УСЛОВИЯ ЗАДАНИЯ:
1. Воспроизведите дословно фрагмент текста о рассказе «Квартирай», начиная со слов «И первые предложения, их» и заканчивая словами «в большие города.» включительно.
2. Ответьте по тексту о рассказе «Квартирай»:
(а) Сколько кодов выделял критик Р. Барт?
(б) Как называли Зину учителя?
(в) Из какого сборника рассказ Евгении Некрасовой?

Одна из характеристик постмодернистского текста — двойное кодирование, что позволяет автору создавать многоуровневые пространства; предлагать читателю игру: угадать какими кодами прошивался текст. Критик Р. Барт выделял пять кодов. Один из них — культурный. Название рассказа Евгении Некрасовой из сборника «По ту сторону: истории о жизни и смерти» активизирует код: «Квартирай».
И первые предложения, их ритмичность вводит читателя, принявшего игру, в некое мифологическое пространство, границы которого определены городской антропологией. Евгения Некрасова задействует именно тот алгоритм нарратива, на который обратили внимание первые исследователи урбанистической антропологии — миграция из деревень, небольших населённых пунктов в большие города.
Зина с детства, на своей малой родине, была уже чужой — отторгалась на уровне своего имени: «Резиной её называли учителя. Гондонкой — одноклассники». Архаическое пространство моногорода, формируемое заводом, где прошло детство и юность героини, представлено если не адом, то эдакой преисподней, где её появление после отъезда: «выделялась разноцветным пятном среди хрущёвок» и уже не вызывало ни особой агрессии, ни интереса. Мифологический конструкт завода определял городскую мифологию — ритуалы создавали иллюзию надёжности, «железобетонности».

ВЫДЕРЖКИ ИЗ МАТЕРИАЛА:
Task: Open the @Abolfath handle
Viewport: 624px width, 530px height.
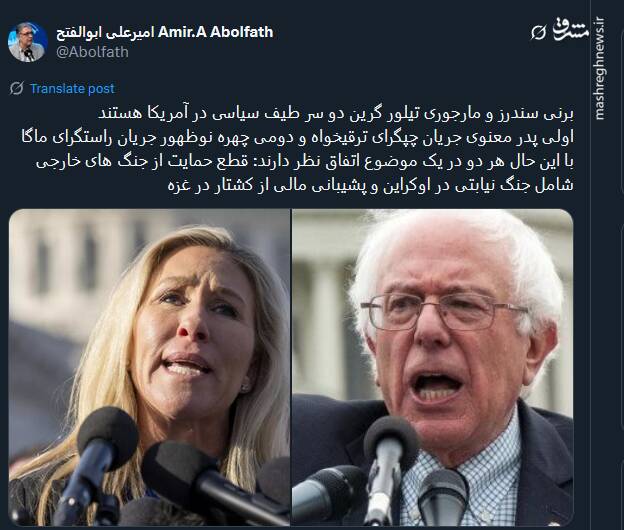Action: (x=92, y=52)
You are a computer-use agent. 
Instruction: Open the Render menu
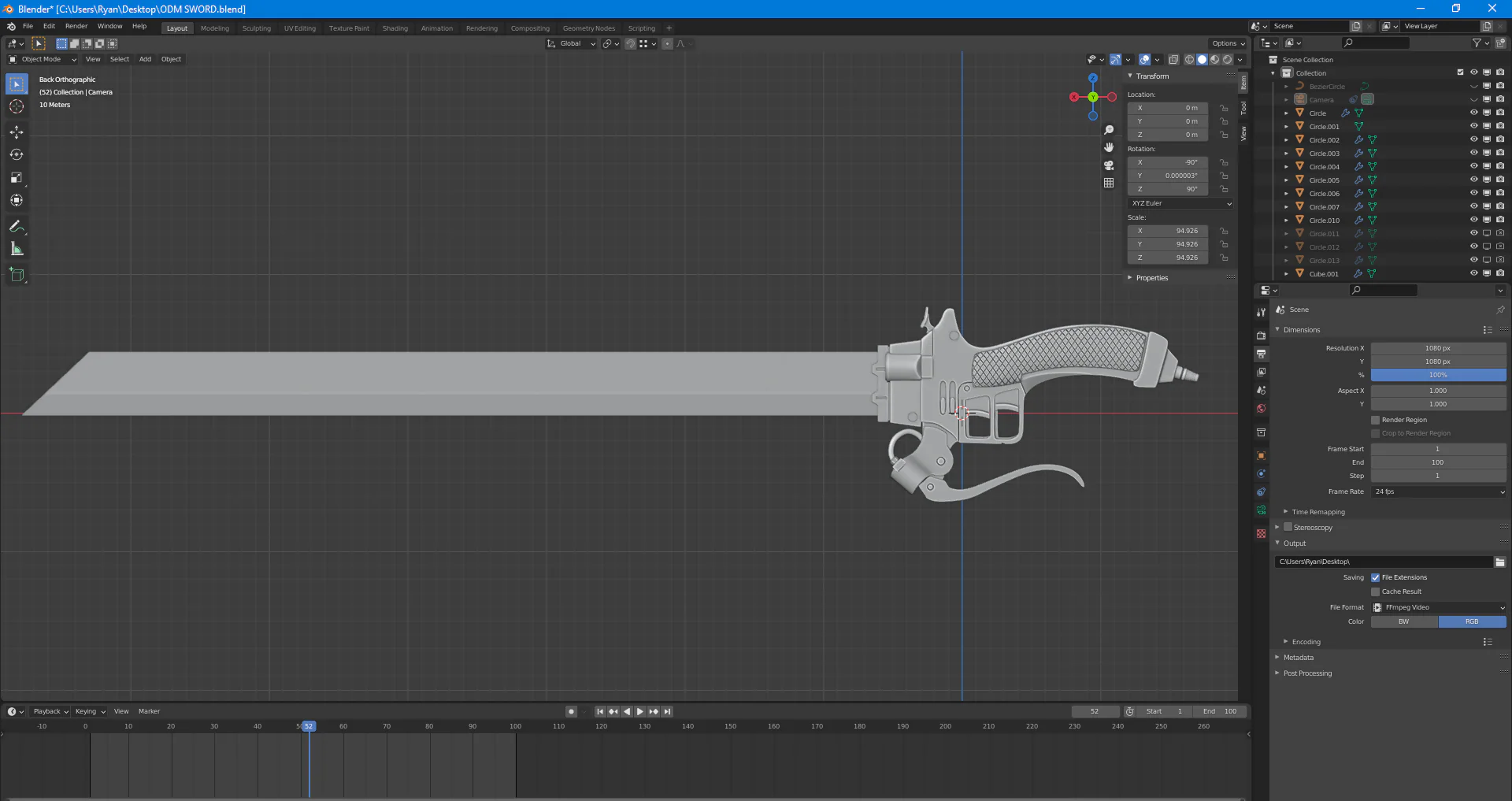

ОТВЕТЫ К ЗАДАНИЯМ:
1.
И первые предложения, их ритмичность вводит читателя, принявшего игру, в некое мифологическое пространство, границы которого определены городской антропологией. Евгения Некрасова задействует именно тот алгоритм нарратива, на который обратили внимание первые исследователи урбанистической антропологии — миграция из деревень, небольших населённых пунктов в большие города.

2.
(а) Пять.
(б) Резиной.
(в) «По ту сторону: истории о жизни и смерти».